● Exercise aim
There is a line containing "Viewport: 1288px width, 928px height." in the records below. Repeat it and every line after it, exactly, through the final line, but no pictures.

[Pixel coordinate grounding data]

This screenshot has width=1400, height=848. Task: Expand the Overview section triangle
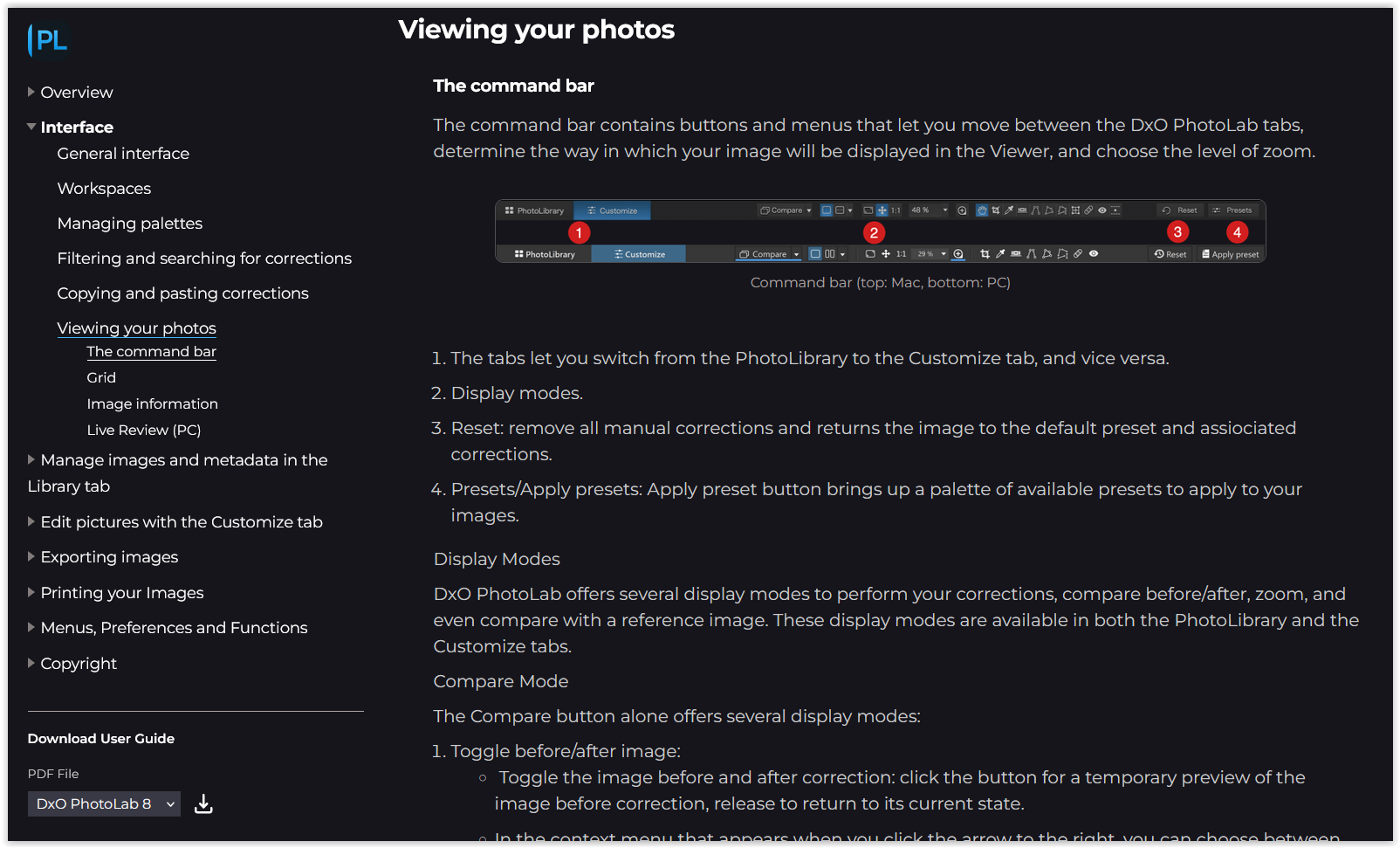(31, 92)
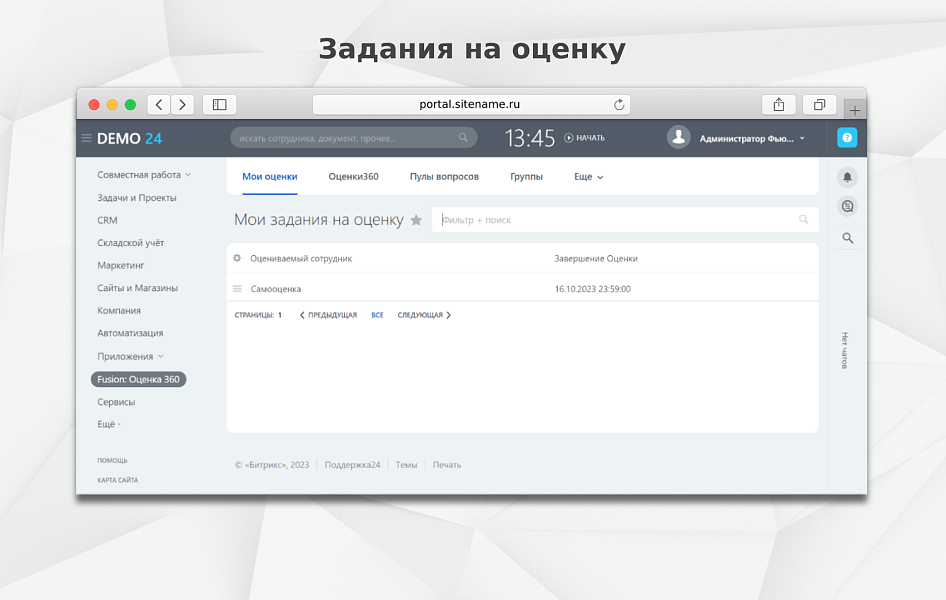Start the timer with the НАЧАТЬ button
Viewport: 946px width, 600px height.
pyautogui.click(x=584, y=137)
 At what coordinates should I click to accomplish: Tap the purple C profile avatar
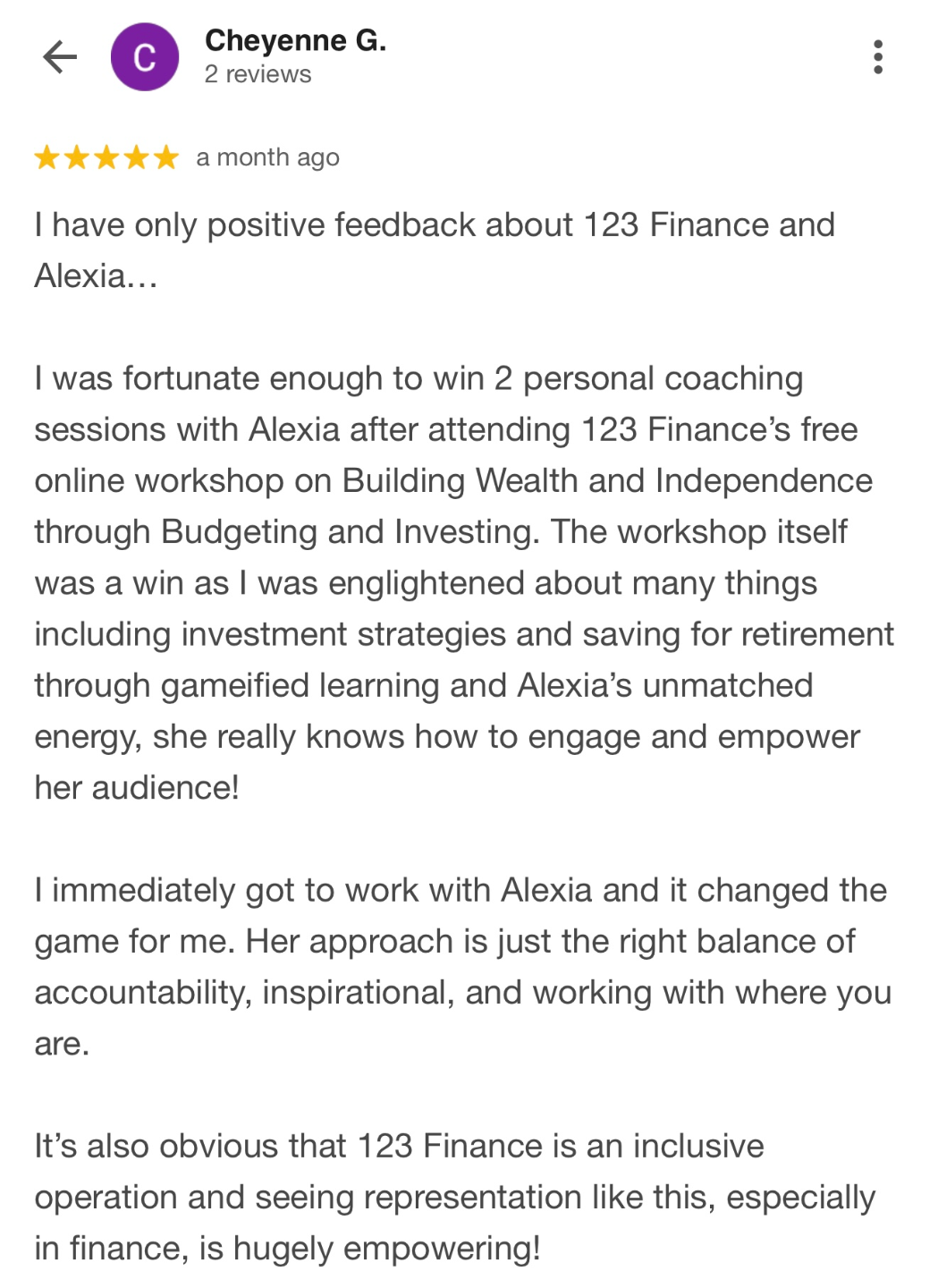tap(145, 57)
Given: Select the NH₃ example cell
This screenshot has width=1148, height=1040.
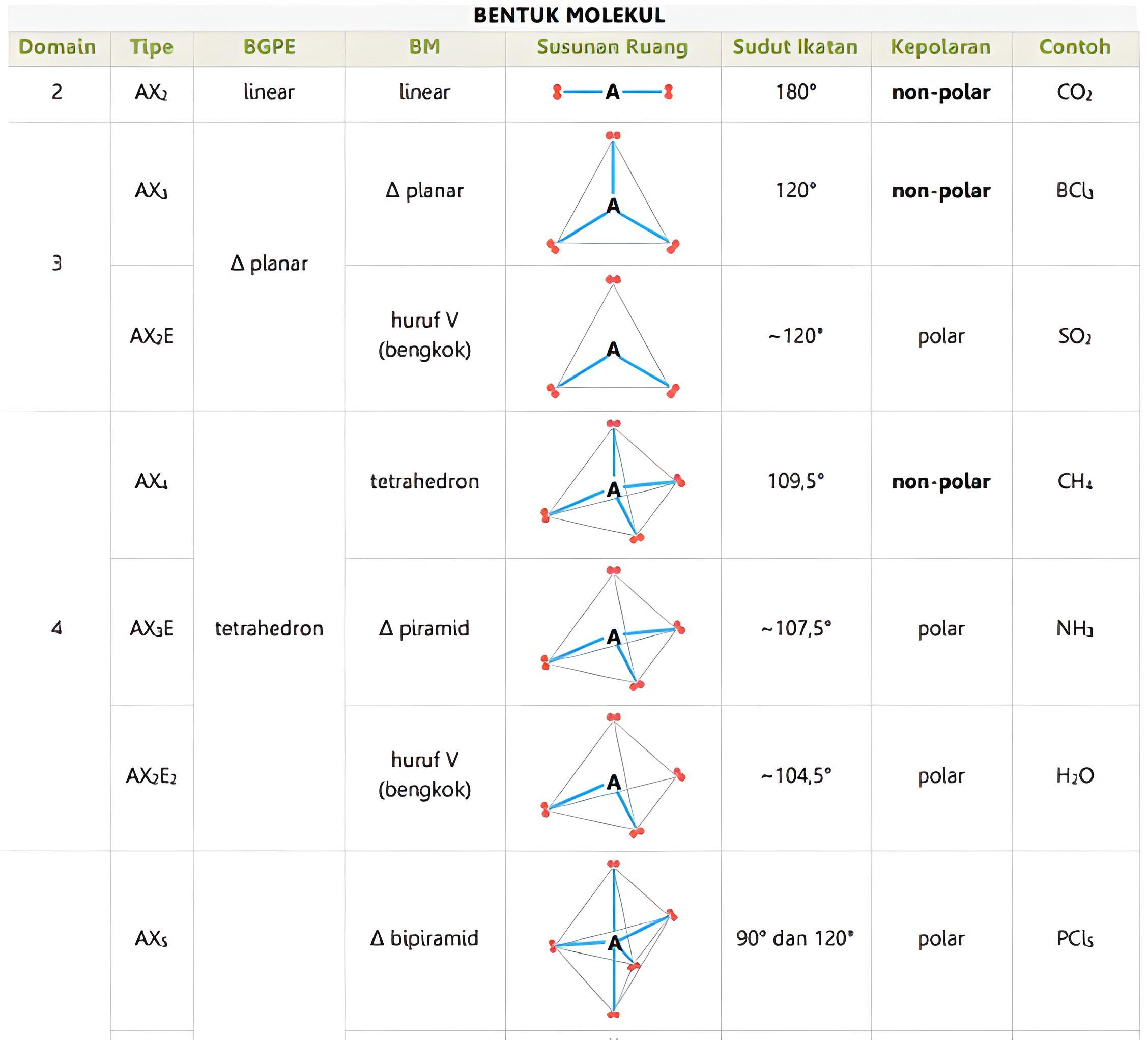Looking at the screenshot, I should pos(1075,628).
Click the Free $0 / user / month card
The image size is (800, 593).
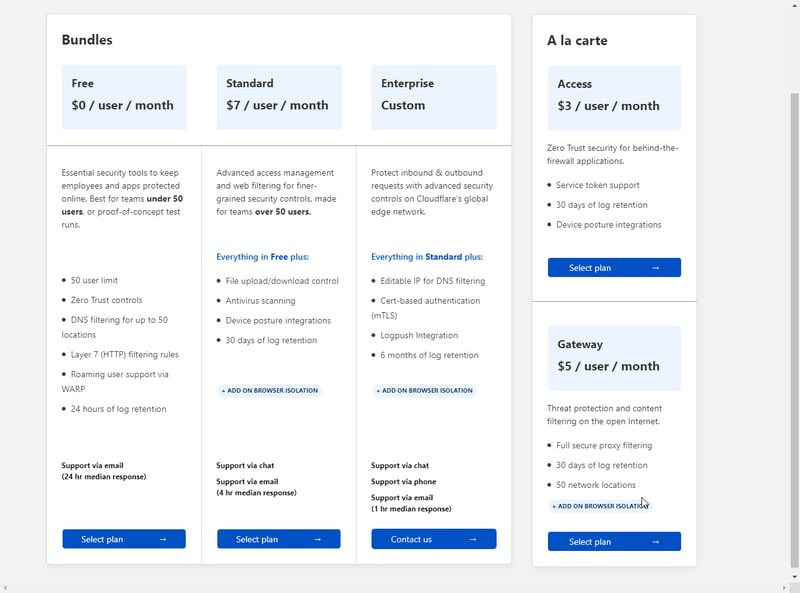click(x=124, y=97)
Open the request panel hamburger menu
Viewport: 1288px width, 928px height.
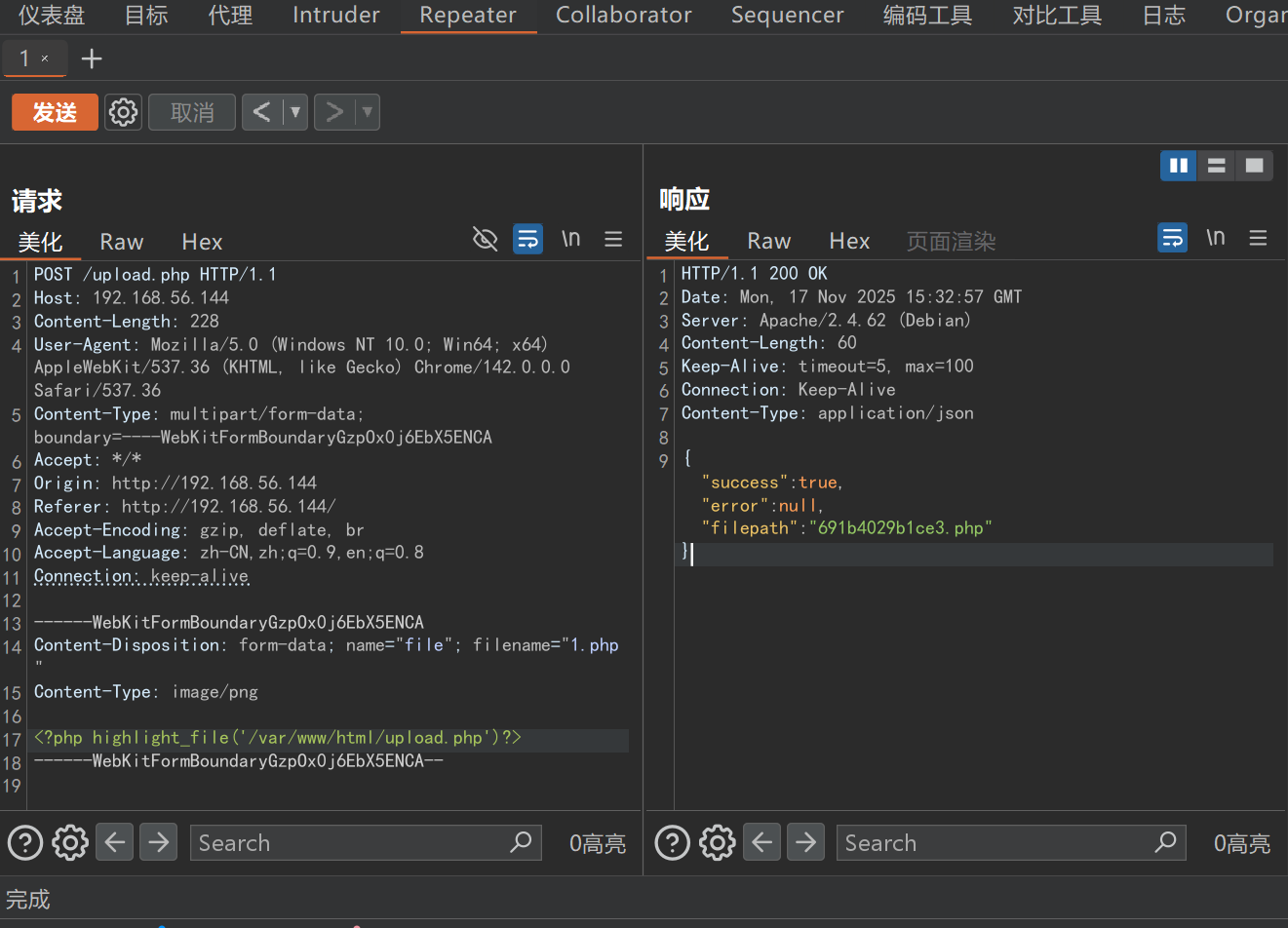pyautogui.click(x=613, y=239)
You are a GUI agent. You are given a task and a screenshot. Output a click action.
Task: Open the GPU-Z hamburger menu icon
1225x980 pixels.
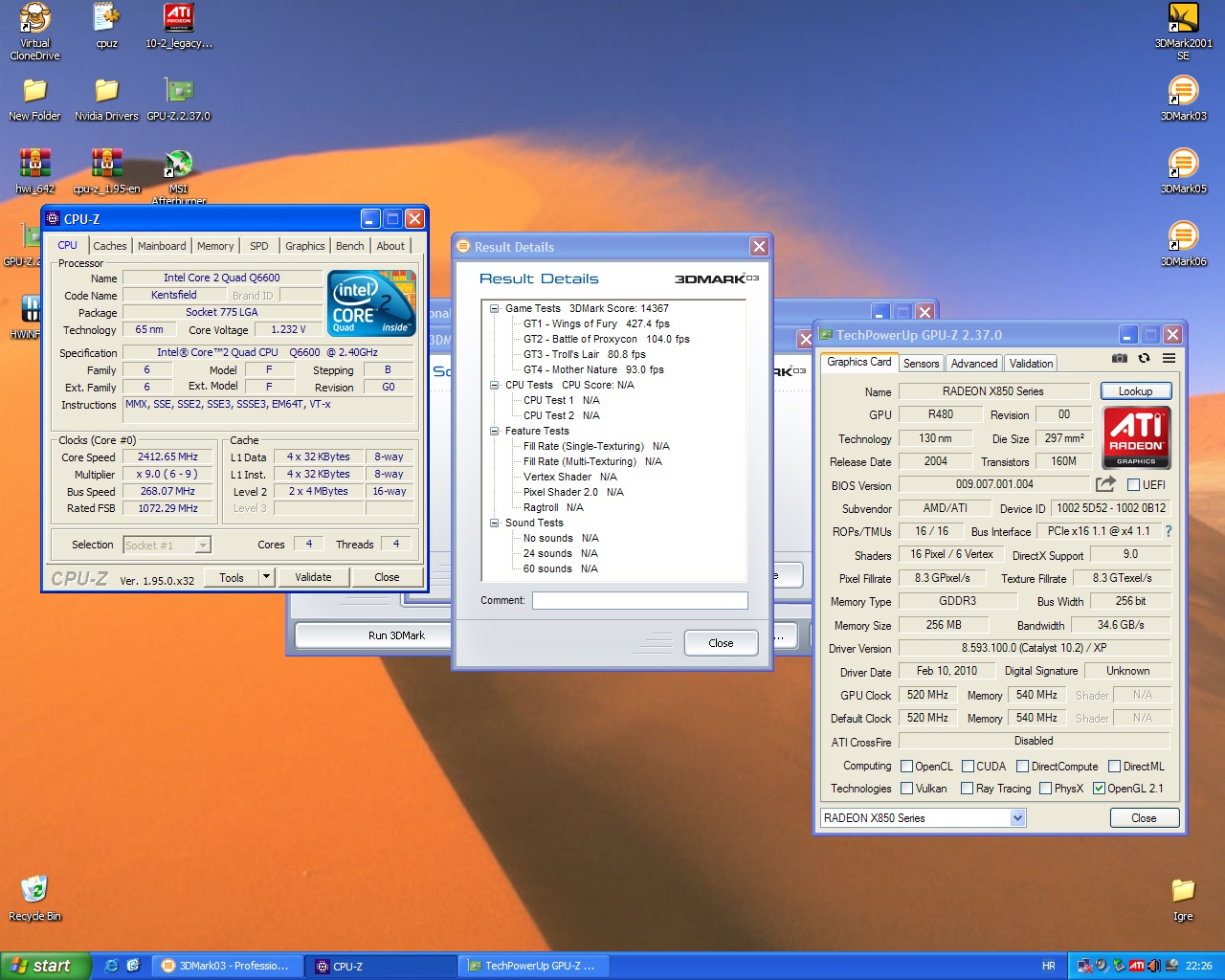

● Answer to the problem
Viewport: 1288px width, 928px height.
pyautogui.click(x=613, y=239)
You are a GUI agent. You are given a task and a screenshot. Output a click action.
Task: Open the GPU-Z hamburger menu icon
1225x980 pixels.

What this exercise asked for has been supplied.